* **Given records**:
_ _ _
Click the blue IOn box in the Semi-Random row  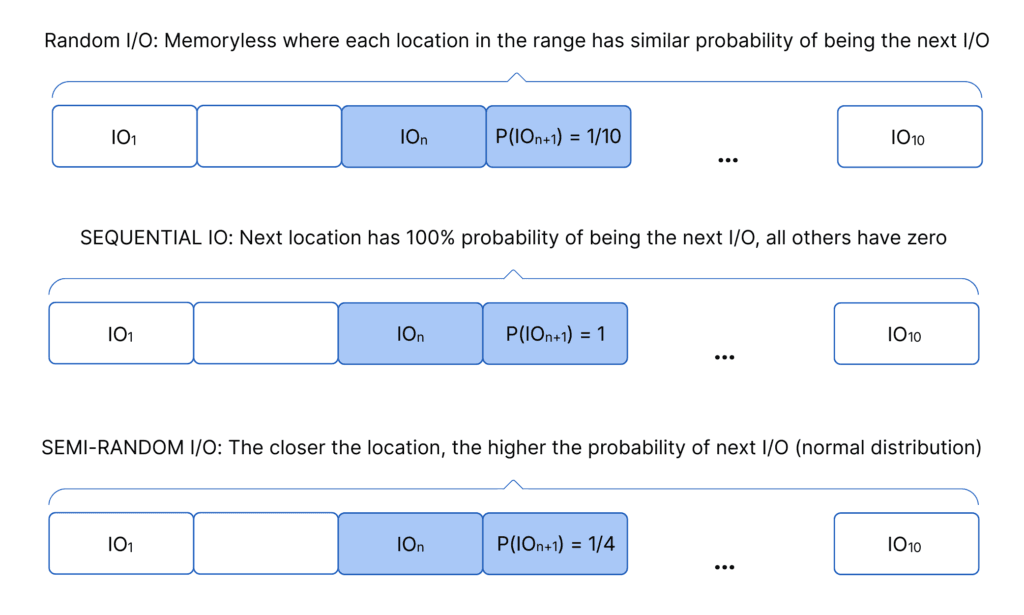[410, 544]
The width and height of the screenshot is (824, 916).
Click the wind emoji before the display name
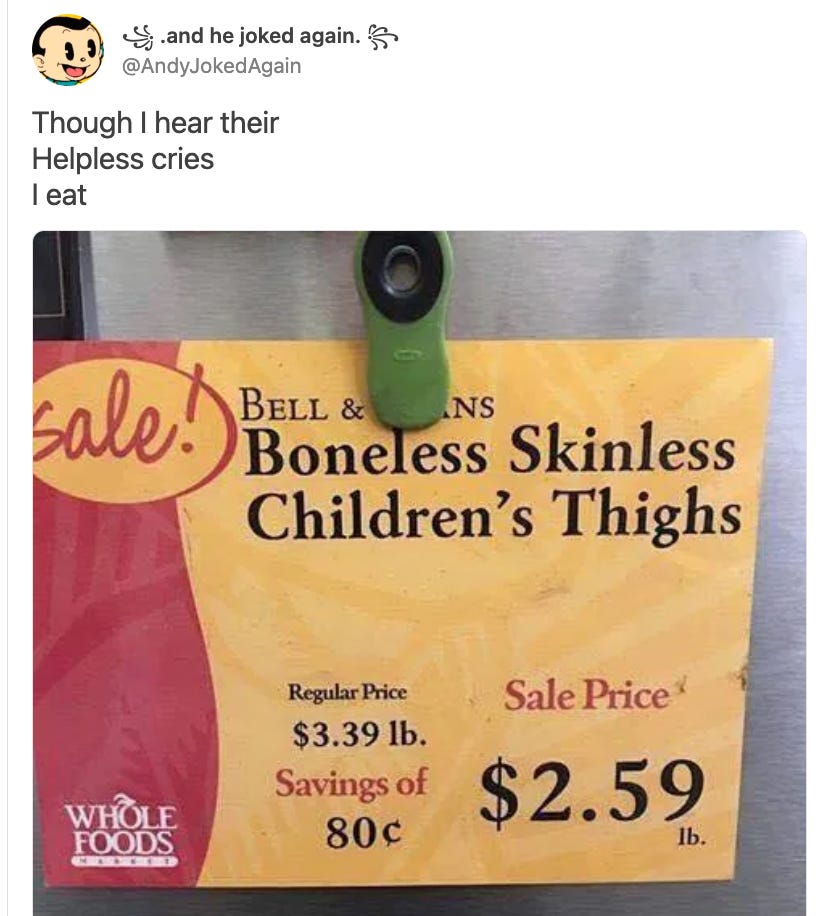tap(138, 37)
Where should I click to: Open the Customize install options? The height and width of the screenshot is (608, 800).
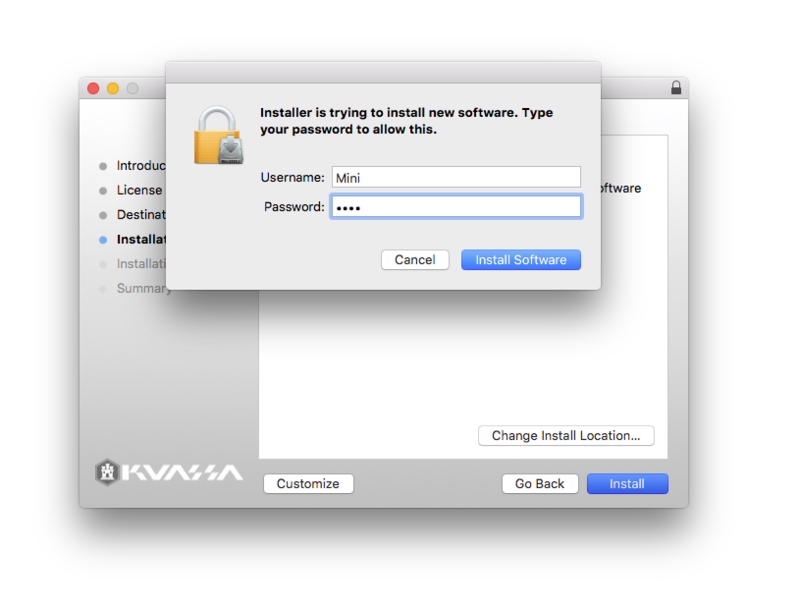[308, 484]
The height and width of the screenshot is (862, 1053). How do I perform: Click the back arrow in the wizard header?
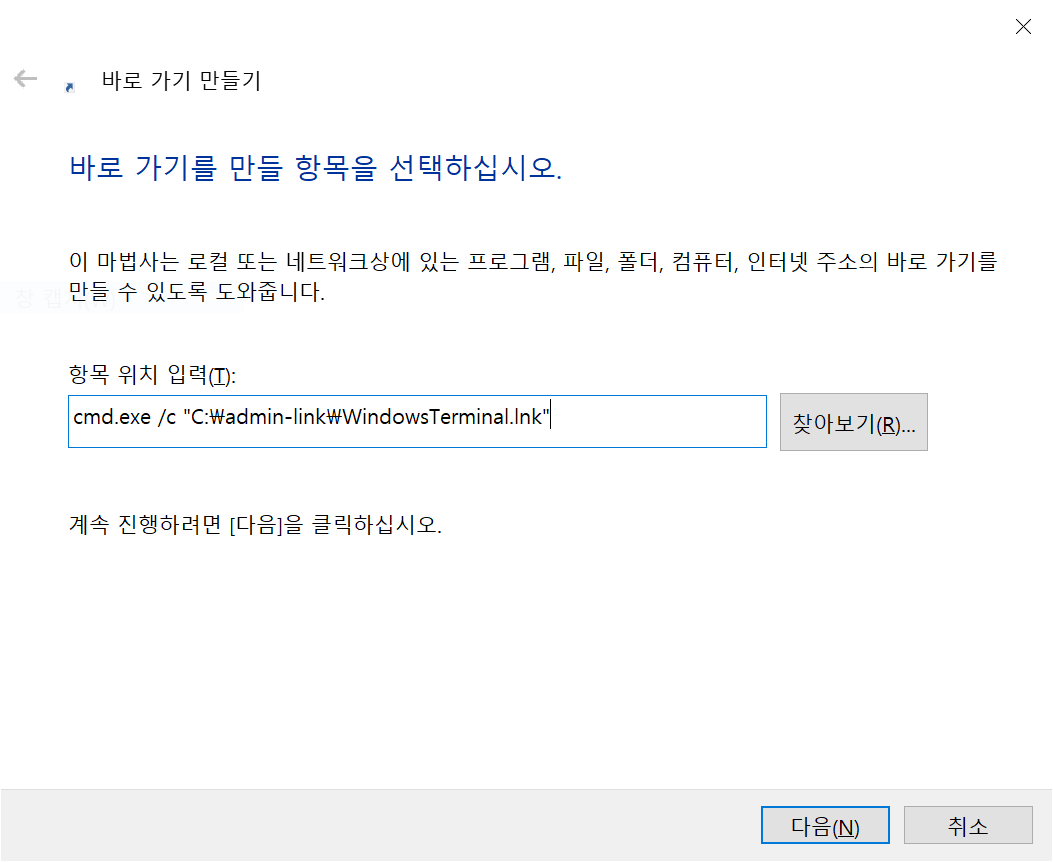coord(25,79)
_ _ _
* **What you have to do**:
The copy should hold exactly the lines from the line containing "Where should I" through the end of the data, both ends included, and no pictures.

* **Completed exercise**:
Where should I click to: Open the Customize install options? The height and width of the screenshot is (608, 800).
[308, 484]
The height and width of the screenshot is (862, 1053). How do I perform: Click the back arrow in the wizard header?
coord(25,79)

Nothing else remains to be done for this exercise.